A greve dos trabalhadores da Caixa Econômica Federal entrou em seu oitavo dia nesta quinta-feira (17), afetando o atendimento presencial em diversas agências pelo país. A categoria deve decidir na próxima segunda-feira (21), por meio de uma assembleia virtual convocada pelo Comando Nacional dos Bancários, se aceita os novos termos apresentados pela instituição ou se mantém a paralisação.
A deliberação ocorrerá após uma nova proposta ser apresentada pelo banco na madrugada desta quinta-feira, fruto de negociações iniciadas na noite de quarta-feira (16) na sede do Sindicato dos Bancários de São Paulo (SP). O ponto central da nova oferta é a ampliação de 6,5% para 9% da folha de pagamento do teto de participação do banco no custeio do Saúde Caixa, principal reivindicação dos grevistas.
Entre os pontos do texto negociado, destaca-se a manutenção do modelo solidário, que não aplica cobrança diferenciada por faixa etária. Para o ano de 2026, ficou estabelecido que não haverá reajuste nas mensalidades e que a Caixa assumirá integralmente o déficit atual do plano de saúde dos empregados.

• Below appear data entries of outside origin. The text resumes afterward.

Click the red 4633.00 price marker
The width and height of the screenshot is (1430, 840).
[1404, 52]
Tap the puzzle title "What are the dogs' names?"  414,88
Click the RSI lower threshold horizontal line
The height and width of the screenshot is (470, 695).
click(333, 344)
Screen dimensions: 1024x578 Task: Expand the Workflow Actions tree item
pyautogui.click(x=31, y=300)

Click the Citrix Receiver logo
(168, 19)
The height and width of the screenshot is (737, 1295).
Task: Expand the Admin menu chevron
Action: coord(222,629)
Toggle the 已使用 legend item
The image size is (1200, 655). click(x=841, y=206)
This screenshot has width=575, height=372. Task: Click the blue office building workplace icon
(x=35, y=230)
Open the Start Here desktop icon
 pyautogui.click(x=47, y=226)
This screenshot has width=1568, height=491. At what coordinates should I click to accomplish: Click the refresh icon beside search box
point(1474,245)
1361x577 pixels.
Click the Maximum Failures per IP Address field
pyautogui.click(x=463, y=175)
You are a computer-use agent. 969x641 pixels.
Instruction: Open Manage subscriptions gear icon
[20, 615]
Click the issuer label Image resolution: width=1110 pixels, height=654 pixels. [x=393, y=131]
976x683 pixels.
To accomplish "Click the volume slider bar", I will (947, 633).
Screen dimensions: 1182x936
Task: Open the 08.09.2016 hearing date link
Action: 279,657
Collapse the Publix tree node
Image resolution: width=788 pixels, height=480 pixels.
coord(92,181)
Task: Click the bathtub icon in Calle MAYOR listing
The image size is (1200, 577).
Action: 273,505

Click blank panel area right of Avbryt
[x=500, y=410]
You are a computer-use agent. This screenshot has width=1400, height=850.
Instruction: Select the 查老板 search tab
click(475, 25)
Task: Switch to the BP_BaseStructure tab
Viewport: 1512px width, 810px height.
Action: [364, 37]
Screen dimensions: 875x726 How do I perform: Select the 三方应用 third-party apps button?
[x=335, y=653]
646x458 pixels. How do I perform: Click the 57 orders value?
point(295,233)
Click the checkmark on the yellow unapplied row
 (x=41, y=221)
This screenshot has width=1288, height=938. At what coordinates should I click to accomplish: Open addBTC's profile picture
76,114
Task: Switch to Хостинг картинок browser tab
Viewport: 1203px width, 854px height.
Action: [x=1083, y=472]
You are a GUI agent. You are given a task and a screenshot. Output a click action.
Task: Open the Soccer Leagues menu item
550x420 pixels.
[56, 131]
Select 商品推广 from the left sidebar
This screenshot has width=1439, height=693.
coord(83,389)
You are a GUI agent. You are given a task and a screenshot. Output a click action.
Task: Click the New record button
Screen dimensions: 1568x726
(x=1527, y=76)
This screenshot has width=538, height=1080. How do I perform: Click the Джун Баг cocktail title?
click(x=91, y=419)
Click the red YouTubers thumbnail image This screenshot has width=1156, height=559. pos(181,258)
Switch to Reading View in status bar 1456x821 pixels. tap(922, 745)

A partir de 2027, as regras sofrem alterações com a contribuição do titular fixada em 3,7% da remuneração base e a do dependente direto em R$ 560. Para dependentes indiretos e filhos de 21 a 24 anos, a cobrança será de R$ 660, enquanto filhos de 24 a 27 anos e pais ou mães remanescentes pagarão R$ 900, respeitando o limite do grupo familiar de 9%.
Além disso, a proposta atual reduziu de R$ 150 para R$ 120 a taxa de consulta em pronto atendimento e garantiu a isenção de coparticipação nos serviços de telemedicina. O texto também atende ao pleito da categoria ao assegurar pelo menos um empregado dedicado exclusivamente ao Saúde Caixa em cada Gerência de Pessoas e Representação Regional (Repes), prevendo ainda a criação de um grupo de trabalho em até 60 dias para discutir um novo modelo de gestão.
A paralisação teve início em 10 de setembro, logo após os funcionários rejeitarem a primeira proposta da Caixa para a renovação do Acordo Coletivo de Trabalho (ACT), enquanto a Convenção Coletiva de Trabalho geral da categoria já havia sido assinada no dia 9 de setembro.
Com as portas fechadas devido ao movimento grevista, clientes que não utilizam canais digitais têm enfrentado dificuldades para realizar serviços básicos. Aposentados e consumidores que dependem do atendimento presencial nas agências reclamam da falta de alternativas para efetuar pagamentos e resolver pendências bancárias urgentes durante o período de paralisação.